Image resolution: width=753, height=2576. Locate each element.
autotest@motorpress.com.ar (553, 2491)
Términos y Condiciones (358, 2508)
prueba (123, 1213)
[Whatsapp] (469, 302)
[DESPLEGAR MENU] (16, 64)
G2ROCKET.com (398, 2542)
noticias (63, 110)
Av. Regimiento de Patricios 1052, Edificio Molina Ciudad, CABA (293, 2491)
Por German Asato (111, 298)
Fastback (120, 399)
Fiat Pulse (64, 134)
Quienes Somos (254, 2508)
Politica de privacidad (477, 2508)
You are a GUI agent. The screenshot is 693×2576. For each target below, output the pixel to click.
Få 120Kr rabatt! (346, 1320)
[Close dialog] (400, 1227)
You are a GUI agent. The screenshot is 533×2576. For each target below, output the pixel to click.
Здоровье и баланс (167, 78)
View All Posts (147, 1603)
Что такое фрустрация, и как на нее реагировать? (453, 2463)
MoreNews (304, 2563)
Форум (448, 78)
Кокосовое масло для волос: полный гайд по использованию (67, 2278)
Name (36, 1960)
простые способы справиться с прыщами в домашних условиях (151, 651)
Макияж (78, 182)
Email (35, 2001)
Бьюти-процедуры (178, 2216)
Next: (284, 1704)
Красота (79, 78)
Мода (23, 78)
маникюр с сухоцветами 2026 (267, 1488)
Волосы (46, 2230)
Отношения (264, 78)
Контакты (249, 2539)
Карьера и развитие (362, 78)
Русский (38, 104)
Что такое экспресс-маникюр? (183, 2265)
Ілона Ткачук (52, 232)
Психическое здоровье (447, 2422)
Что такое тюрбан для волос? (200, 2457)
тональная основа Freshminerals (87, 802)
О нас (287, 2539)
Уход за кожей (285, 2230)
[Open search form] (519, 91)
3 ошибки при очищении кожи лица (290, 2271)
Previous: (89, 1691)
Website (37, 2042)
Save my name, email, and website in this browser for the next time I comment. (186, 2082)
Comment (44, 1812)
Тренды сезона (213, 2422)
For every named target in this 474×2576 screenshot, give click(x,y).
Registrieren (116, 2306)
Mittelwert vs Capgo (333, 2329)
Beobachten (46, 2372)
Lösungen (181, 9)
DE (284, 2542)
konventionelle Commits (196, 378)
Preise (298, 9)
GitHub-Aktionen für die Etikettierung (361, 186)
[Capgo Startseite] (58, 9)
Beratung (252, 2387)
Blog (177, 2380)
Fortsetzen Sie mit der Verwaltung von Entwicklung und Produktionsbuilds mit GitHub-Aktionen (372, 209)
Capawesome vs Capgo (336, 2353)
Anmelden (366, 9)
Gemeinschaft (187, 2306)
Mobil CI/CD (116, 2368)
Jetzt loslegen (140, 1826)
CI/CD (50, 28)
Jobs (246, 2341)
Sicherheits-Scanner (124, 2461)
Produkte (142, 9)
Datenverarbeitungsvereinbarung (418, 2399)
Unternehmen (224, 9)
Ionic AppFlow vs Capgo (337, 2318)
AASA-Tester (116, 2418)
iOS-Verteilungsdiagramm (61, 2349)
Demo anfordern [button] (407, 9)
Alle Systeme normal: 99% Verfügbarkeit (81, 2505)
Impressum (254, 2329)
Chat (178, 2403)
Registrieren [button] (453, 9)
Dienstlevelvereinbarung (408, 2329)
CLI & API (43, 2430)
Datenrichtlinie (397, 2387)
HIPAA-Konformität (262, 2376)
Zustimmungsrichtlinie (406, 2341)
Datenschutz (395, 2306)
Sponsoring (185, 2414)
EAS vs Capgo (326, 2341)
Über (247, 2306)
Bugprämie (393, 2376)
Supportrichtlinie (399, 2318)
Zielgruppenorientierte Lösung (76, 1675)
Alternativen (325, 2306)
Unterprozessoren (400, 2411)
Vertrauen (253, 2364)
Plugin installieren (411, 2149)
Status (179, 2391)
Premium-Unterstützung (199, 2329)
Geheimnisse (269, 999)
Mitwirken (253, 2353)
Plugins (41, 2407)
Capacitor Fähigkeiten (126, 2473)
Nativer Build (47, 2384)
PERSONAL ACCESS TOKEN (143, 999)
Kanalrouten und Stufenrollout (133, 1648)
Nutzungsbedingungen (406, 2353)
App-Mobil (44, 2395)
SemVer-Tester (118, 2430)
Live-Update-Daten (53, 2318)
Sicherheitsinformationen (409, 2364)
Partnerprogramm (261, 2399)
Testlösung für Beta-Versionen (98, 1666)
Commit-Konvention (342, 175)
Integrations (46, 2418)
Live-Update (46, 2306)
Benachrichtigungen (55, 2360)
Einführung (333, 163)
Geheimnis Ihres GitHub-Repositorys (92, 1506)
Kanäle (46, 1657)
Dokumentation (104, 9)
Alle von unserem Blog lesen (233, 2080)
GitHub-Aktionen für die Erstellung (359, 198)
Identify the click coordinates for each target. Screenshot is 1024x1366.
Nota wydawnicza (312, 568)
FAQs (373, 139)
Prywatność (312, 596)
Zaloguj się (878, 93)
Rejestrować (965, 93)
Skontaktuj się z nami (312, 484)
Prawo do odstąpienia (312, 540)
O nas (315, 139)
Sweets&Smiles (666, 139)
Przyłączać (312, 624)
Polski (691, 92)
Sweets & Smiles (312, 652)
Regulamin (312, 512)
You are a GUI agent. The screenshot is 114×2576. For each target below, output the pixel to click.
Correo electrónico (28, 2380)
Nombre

* * *

**To do**: Set down, exactly as they stand above, the lines starting with the line with "For every named" and going on through the line with "Kanalrouten und Stufenrollout (133, 1648)", and no others.

**Reply**:
For every named target in this 474×2576 screenshot, give click(x,y).
Registrieren (116, 2306)
Mittelwert vs Capgo (333, 2329)
Beobachten (46, 2372)
Lösungen (181, 9)
DE (284, 2542)
konventionelle Commits (196, 378)
Preise (298, 9)
GitHub-Aktionen für die Etikettierung (361, 186)
[Capgo Startseite] (58, 9)
Beratung (252, 2387)
Blog (177, 2380)
Fortsetzen Sie mit der Verwaltung von Entwicklung und Produktionsbuilds mit GitHub-Aktionen (372, 209)
Capawesome vs Capgo (336, 2353)
Anmelden (366, 9)
Gemeinschaft (187, 2306)
Mobil CI/CD (116, 2368)
Jetzt loslegen (140, 1826)
CI/CD (50, 28)
Jobs (246, 2341)
Sicherheits-Scanner (124, 2461)
Produkte (142, 9)
Datenverarbeitungsvereinbarung (418, 2399)
Unternehmen (224, 9)
Ionic AppFlow vs Capgo (337, 2318)
AASA-Tester (116, 2418)
iOS-Verteilungsdiagramm (61, 2349)
Demo anfordern [button] (407, 9)
Alle Systeme normal: 99% Verfügbarkeit (81, 2505)
Impressum (254, 2329)
Chat (178, 2403)
Registrieren [button] (453, 9)
Dienstlevelvereinbarung (408, 2329)
CLI & API (43, 2430)
Datenrichtlinie (397, 2387)
HIPAA-Konformität (262, 2376)
Zustimmungsrichtlinie (406, 2341)
Datenschutz (395, 2306)
Sponsoring (185, 2414)
EAS vs Capgo (326, 2341)
Über (247, 2306)
Bugprämie (393, 2376)
Supportrichtlinie (399, 2318)
Zielgruppenorientierte Lösung (76, 1675)
Alternativen (325, 2306)
Unterprozessoren (400, 2411)
Vertrauen (253, 2364)
Plugin installieren (411, 2149)
Status (179, 2391)
Premium-Unterstützung (199, 2329)
Geheimnisse (269, 999)
Mitwirken (253, 2353)
Plugins (41, 2407)
Capacitor Fähigkeiten (126, 2473)
Nativer Build (47, 2384)
PERSONAL ACCESS TOKEN (143, 999)
Kanalrouten und Stufenrollout (133, 1648)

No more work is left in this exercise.